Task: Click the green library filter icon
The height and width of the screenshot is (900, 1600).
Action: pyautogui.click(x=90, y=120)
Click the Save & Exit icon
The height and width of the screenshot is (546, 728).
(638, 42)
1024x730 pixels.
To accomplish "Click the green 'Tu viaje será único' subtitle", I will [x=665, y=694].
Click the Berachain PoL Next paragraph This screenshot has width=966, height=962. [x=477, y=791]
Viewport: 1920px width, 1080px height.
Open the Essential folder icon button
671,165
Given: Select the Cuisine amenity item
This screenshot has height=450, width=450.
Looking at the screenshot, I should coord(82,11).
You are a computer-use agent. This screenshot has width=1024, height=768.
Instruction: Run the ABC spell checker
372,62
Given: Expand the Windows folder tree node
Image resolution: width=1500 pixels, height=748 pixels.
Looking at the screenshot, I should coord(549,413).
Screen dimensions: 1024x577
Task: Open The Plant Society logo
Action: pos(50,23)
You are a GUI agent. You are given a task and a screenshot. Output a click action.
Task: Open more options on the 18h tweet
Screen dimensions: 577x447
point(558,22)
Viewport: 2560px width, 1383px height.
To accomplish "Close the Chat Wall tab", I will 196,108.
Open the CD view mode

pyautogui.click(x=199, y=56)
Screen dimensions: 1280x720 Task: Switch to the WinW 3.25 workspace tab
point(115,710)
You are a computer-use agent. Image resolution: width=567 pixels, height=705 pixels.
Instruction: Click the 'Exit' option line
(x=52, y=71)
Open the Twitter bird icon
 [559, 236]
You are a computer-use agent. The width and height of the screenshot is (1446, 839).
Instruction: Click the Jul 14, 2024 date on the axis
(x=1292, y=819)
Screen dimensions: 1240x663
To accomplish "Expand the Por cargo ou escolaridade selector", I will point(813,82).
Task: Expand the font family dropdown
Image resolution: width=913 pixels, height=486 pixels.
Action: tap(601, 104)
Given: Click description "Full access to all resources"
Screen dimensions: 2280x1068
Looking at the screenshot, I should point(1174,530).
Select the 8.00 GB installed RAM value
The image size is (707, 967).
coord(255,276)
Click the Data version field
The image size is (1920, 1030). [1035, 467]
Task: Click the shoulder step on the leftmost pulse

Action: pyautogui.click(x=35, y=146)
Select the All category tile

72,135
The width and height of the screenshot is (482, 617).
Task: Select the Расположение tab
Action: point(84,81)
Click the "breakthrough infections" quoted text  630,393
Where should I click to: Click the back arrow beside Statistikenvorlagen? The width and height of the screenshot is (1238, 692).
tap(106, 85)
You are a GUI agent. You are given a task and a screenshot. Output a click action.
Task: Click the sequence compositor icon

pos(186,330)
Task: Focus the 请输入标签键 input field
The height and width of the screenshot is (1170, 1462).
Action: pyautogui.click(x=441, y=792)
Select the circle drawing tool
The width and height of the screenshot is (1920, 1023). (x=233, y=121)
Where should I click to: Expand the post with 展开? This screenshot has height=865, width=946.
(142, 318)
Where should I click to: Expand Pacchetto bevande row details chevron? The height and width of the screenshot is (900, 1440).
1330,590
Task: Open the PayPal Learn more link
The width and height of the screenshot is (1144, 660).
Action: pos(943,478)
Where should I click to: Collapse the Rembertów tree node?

---------------

Count how many lines of the records above contain the string "accomplish", and reply with that number alone.

3